Until early April to start your tomato and pepper seedlings (late March in southern Indiana). Unless you have a greenhouse or a very good set up of lights, starting seeds of these warm weather edibles too early will likely lead to unhappiness.
It’s just too early now. Without excellent light, the seedlings will stretch and elongate and weaken. They become susceptible to what’s called damping off, a common fungus that causes seedlings to keel over and die.
As seedlings grow, transplant them into cell packs or 3- to 4-inch pots. Again, these plants will need good light.
You can’t plant these outdoors until at least May 10, if not later. Southern Indiana gardeners can plant outdoors earlier, usually late April or early May.
Wise gardeners know warm soil is key to successful transplants of tomatoes and peppers. Wise gardeners also know to hold off planting peppers until a couple of weeks after tomatoes. Peppers really don’t like cold soil.
What you can sow directly outdoors right now: seed potatoes, radishes, spinach, carrots, lettuces, peas, nasturtiums, annual dianthus and sweet peas among others. Here’s a nifty calendar from Purdue on when to plant what.

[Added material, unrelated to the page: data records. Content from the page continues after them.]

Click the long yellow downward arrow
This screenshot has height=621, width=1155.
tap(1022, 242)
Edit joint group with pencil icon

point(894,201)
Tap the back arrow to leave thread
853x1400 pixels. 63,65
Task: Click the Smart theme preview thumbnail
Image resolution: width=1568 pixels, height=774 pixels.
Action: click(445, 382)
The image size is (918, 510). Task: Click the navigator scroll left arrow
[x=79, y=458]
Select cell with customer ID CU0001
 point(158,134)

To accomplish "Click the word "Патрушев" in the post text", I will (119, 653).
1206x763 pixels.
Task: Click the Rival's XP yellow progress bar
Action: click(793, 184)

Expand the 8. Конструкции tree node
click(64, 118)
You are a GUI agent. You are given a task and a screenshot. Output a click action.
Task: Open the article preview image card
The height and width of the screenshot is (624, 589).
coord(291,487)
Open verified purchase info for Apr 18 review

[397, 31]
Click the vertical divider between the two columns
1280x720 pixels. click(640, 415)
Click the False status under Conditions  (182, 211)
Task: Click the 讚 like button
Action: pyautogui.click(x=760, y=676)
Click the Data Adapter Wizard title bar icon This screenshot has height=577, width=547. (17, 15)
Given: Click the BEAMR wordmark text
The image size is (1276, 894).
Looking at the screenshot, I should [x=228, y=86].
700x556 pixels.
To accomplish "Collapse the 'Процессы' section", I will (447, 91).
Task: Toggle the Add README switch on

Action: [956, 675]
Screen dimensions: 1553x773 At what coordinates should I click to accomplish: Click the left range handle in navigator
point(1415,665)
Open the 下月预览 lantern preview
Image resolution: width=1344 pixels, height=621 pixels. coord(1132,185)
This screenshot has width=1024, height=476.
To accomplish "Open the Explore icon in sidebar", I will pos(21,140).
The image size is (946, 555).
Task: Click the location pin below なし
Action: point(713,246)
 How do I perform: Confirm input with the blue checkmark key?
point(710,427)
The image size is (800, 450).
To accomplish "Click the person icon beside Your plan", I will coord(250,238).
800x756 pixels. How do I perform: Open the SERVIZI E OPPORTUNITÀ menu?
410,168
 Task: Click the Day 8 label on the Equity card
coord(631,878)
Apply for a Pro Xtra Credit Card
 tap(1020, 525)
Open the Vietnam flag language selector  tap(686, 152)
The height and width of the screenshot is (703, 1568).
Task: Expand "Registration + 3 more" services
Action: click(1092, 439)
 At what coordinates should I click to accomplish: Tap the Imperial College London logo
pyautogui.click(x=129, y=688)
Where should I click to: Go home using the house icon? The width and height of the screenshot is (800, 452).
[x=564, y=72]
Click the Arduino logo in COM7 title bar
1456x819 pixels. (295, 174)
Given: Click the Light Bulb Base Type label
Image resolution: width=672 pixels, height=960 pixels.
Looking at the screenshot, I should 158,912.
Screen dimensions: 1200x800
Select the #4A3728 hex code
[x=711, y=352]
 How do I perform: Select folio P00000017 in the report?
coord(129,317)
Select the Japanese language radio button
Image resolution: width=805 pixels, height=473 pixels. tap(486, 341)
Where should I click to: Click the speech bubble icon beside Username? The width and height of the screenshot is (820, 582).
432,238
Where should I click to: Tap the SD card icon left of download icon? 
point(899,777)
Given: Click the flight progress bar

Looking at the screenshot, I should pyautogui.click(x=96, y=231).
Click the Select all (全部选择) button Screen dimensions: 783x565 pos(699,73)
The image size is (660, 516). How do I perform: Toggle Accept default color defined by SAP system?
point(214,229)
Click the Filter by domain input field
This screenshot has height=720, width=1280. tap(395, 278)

Until nighttime temperatures are about 55F before moving your houseplants outdoors. Even though recent temperatures have been tempting, hold off. Houseplants are sensitive about temperatures below 55F, especially when spending the winter in your house.
When the time comes to move houseplants outdoors, start them out in shade or low-light areas. Over a week to 10 days, gradually expose them to more light. Remember plants outdoors dry out more quickly than when they are growing indoors, so monitor watering needs. Also protect houseplants (especially larger ones) from wind damaged. The wind may rip leaves or topple over plants and containers.
Waiting – one of the ways gardening teaching us patience.